I promised myself I would make sure I was really in labor before I ran off to the hospital.
Lesson learned: Don't make stupid promises to yourself. Sheesh.
On Thursday night I ran off to the hospital with contractions ten minutes apart. I got there and of course the contractions decided to stop being regular. (The nurse on duty said they put special oxygen in the air at the hospital to make that happen.)
From 12:30 (yes, A.M.) until 5:30 I was hooked up to machines, listening to my baby's heartbeat (fun!), my Dashingly Handsome Sidekick snoring on the couch close by, and the lady across the hall panting and screaming as she went through at least an hour of pushing her baby into this world. (I prayed for her a lot.)
I think it was the sound of the woman in labor that made my contractions stop. Seriously. My tired body said, "Oh, did I say we were having a baby today? Ha ha, just kidding!"
Anyway, back home I am.
Yesterday was the much-anticipated due date.
Due dates should be banned. I am a strong believer in due periods instead of due dates. I should have said, "Oh, my baby will be here at least by February...."
Then maybe people would stop seeing me and saying, "You're still pregnant?! And you're walking around?! And you're just going about your normal life?!"
Come on, I have four children. I don't have the luxury of holing up in bed until this baby is born. And even if I did, wouldn't that be boring? (Well, it depends if I could take my laptop with me, I guess.)
So, I'm eating a lot of brownies (thanks Dawn Shultz for that idea!) and just ... cleaning, enjoying life, blogging, maybe writing if I can focus enough, watching football playoffs (the Seahawks play today!), looking forward to Downton Abbey tonight (Baby is not allowed to be born during Downton Abbey, you hear that, Baby?), and excited that tomorrow is a holiday for my kids and the DHS (thank you, Dr. Martin Luther King!).
What's up with you? Or not up with you that maybe should be up with you? What are you waiting for?

AVAILABLE DATA:
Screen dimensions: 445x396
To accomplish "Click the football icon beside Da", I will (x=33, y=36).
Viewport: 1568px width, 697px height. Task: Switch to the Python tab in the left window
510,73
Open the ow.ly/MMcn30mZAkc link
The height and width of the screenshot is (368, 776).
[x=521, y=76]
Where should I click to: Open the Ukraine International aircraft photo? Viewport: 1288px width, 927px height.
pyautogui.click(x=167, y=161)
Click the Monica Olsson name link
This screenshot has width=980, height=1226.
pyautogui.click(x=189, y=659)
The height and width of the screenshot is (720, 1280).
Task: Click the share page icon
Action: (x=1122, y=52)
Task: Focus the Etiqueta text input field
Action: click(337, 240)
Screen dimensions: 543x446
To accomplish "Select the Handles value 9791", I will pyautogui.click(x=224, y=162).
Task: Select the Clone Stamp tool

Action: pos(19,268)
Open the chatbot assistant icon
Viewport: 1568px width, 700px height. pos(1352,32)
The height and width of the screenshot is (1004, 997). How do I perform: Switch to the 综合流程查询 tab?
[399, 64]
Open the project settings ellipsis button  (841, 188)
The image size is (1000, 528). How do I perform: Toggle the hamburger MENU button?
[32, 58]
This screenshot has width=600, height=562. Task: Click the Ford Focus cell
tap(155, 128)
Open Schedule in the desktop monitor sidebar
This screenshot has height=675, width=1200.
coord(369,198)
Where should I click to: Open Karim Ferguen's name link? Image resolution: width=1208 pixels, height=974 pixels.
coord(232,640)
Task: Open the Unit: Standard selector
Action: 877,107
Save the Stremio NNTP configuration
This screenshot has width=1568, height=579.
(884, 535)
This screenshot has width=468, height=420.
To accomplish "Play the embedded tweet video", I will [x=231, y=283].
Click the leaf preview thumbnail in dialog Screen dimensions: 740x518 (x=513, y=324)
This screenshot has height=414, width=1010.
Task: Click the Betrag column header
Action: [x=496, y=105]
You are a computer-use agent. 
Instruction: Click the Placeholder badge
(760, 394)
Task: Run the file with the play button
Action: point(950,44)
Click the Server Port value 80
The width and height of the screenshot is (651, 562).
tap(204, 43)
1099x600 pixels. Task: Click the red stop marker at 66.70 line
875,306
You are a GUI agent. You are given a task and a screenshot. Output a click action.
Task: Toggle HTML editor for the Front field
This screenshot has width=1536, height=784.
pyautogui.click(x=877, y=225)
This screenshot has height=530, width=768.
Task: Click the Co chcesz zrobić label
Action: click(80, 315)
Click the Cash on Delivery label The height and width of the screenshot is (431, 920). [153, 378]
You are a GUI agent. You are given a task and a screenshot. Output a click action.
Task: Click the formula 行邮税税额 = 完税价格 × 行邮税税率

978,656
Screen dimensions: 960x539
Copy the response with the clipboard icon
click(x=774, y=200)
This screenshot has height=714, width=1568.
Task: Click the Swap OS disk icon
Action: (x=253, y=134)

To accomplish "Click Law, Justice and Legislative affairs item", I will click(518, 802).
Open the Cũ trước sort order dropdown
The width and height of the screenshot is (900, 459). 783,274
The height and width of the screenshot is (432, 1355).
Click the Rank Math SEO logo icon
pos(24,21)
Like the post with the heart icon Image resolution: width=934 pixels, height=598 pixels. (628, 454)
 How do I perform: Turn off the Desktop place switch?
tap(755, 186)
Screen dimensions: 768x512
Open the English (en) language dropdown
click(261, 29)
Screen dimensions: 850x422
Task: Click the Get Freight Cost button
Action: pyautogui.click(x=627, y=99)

PROBLEM A:
Reproduce the part of the false-labor post that opens with the words containing "I think it was" and closes with "me, I guess.)".
PROBLEM B:
Answer these from the false-labor post:
(i) On Thursday night, how far apart were the contractions?
(ii) How many children does the writer have?
(iii) Which football team plays today?
The lines above come from a different source than the false-labor post.

EXERCISE RESPONSE A:
I think it was the sound of the woman in labor that made my contractions stop. Seriously. My tired body said, "Oh, did I say we were having a baby today? Ha ha, just kidding!"
Anyway, back home I am.
Yesterday was the much-anticipated due date.
Due dates should be banned. I am a strong believer in due periods instead of due dates. I should have said, "Oh, my baby will be here at least by February...."
Then maybe people would stop seeing me and saying, "You're still pregnant?! And you're walking around?! And you're just going about your normal life?!"
Come on, I have four children. I don't have the luxury of holing up in bed until this baby is born. And even if I did, wouldn't that be boring? (Well, it depends if I could take my laptop with me, I guess.)

EXERCISE RESPONSE B:
(i) Ten minutes apart.
(ii) Four.
(iii) The Seahawks.